# Must we have that land ad?



## amber (Jul 15, 2006)

It wouldnt be so bad if it didnt pop up constantly.  I know it probably helps pay for the site, but couldnt you choose a different ad that doesnt pop up?  It's really distracting.


----------



## VegasDramaQueen (Jul 15, 2006)

Don't you have pop-up protection on your security software?   I haven't seen a pop-up in a couple of years.  Thank goodness!!


----------



## Snoop Puss (Jul 15, 2006)

Hello Amber, Drama Queen is right about blocking pop-ups. I have two browsers on my Mac, Safari and Firefox. In both of them there's an option to block pop-ups in the preferences section. Not sure where you'd find this option in Internet Explorer but it's bound to be there somewhere.


----------



## amber (Jul 15, 2006)

Yea I have a pop up blocker.  I guess it's not actually a pop up ad.  I wouldnt mind it if it were static, but this ad plays continually on the main page, not the portal page.


----------



## jkath (Jul 15, 2006)

oh - you mean the black & white ad with the cowboy looking guy? Yep, he's here too. (he's not a pop up). Move your main page over to the left and you'll never see him again. lol (that's what I've done when he bugs me too)


----------



## VegasDramaQueen (Jul 17, 2006)

_Ahhhh now  I see him.   Not really a pop-up so I guess I never really paid much attention to it til now.   I just block it out of my vision.  He's not too bad looking.     _


----------



## Half Baked (Jul 17, 2006)

I have to scroll down about 16" to get to the Threads.  My finger is getting calloused already and this is only my 2nd day here.


----------



## SizzlininIN (Jul 17, 2006)

I never noticed him till you pointed him out..........too bad I couldn't put Johnny Depp in place of him.....he could grace my screen any day.


----------



## GB (Jul 17, 2006)

Since I use Firefox as my web browser I do not see any of the things you guys are talking about. I highly highly highly recommend trying Firefox if you have not already.
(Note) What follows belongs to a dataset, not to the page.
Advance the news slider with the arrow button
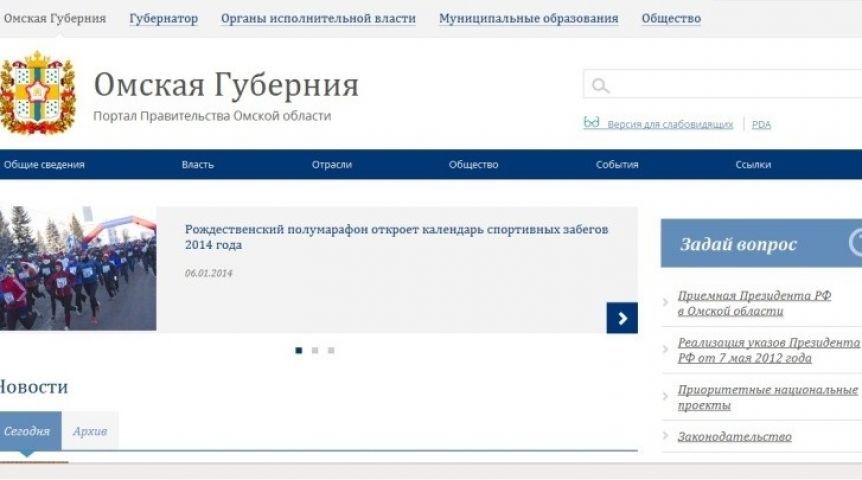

I have not seen a popup or an Ad on any site since I switched pretty much.


----------



## jpmcgrew (Jul 20, 2006)

They have that same cowboy picture in an ad on tv for a law firm in Albuquerque.


----------



## cara (Jul 21, 2006)

I don't see anything with my opera....


----------



## Banana Brain (Jul 21, 2006)

The one that says, "Land... they're not making an more of it."?
Guys, thats not a pop up.


----------



## amber (Jul 25, 2006)

Glad you all saw the ad too, which as you've all pointed out is not a pop up, but it keeps streaming, though there are different ads in it's place from time to time. Think I'll take Jkath's advice and just enlarge my main page lol

hmm that didnt work


----------